The flat background would normally present no difficulties for accurate source measurements. However, the strongly fluctuating backgrounds pose severe problems for source extraction methods. Measurements of the faint sources could be quite different from the true values, depending on the sign and magnitude of the background fluctuation within their footprints (Fig. A.1). When the source is blended with a hill-like background, its shape remains very similar to a Gaussian source and contains no information that the background is not flat. The source footprint usually widens and the hill-like background contributes to the overestimated width and fluxes of the source. On the other hand, when the source is blended with a hollow-like background, its apparent footprint shrinks to the area limited by the intensity minimum that appears around the peak. As a consequence, the sizes and fluxes of such sources become underestimated, sometimes quite strongly (Fig. A.1).

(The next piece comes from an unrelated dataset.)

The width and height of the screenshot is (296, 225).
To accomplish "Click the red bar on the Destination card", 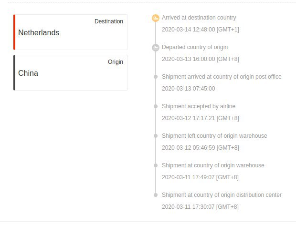I will (15, 32).
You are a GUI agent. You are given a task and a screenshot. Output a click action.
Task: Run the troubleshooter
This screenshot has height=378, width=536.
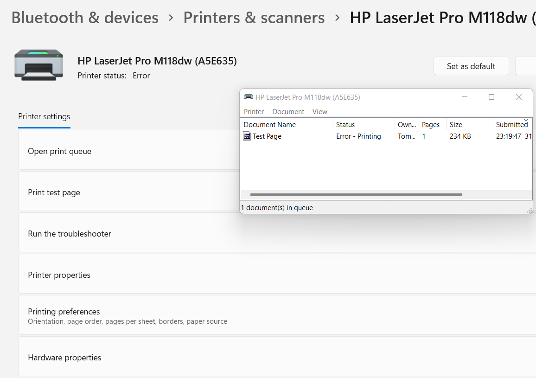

It is clear that the backgrounds of sources in the benchmark simulations and real observations are much more complex than the above simple model. However, the model illustrates the fundamental reasons behind the increasingly larger inaccuracies for the sources with low S/N in Benchmarks A and B (Figs. 610). In general, measurement accuracy for such sources is impossible to improve, because the necessary information is practically lost, when the source peak is blended with the background and noise fluctuations. Fortunately, the unresolved or slightly resolved sources are the exception, for which it is possible to (approximately) correct the underestimated sizes and fluxes.

Appendix B: Corrections for the measurements of unresolved or slightly resolved sources

The PSFs (the telescope beams) set a natural lower limit to the source sizes {A, B}λn, their values must be larger or at least equal to the angular resolution Oλ. However, the benchmarking discussed in this paper has revealed numerous examples of sources with sizes {A, B}λn < Oλ and underestimated peak intensities FPλn and integrated fluxes FTλn. An analysis of the results showed that the underestimated parameters are related to the overestimated backgrounds of the faint sources. When the FWHM sizes are directly measured at half-maximum intensities, like in getsf (cf. Sect. 3.4.6 of Paper I), the measurements can be improved, as shown below. However, such corrections are not feasible for getold, because the sizes obtained with intensity moments often correspond to uncertain levels, significantly deviating from the half-maximum intensity.

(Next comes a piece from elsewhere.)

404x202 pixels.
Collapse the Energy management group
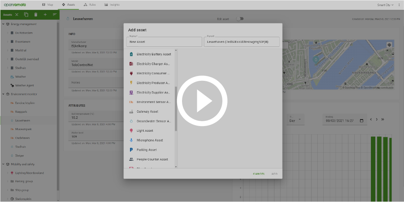[x=3, y=24]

Figure B.1 illustrates the Gaussian model, adopted by getsf to correct the underestimated sizes and fluxes of faint sources, when their measured sizes are smaller than the beam size. The model assumes that the unresolved or slightly resolved faint sources have Gaussian shapes, which is an appropriate assumption, because most telescopes have Gaussian beams in their central (upper) parts. Various deviations and artifacts that often appear in the PSFs at larger angular distances from their peak are invisible for the faint sources. The model also supposes that the actual source background is flat, which is the only reasonable assumption that could be made. Although there are many possible shapes of the fluctuating background within a source footprint, they cannot be accurately recovered from the blended source intensity distribution.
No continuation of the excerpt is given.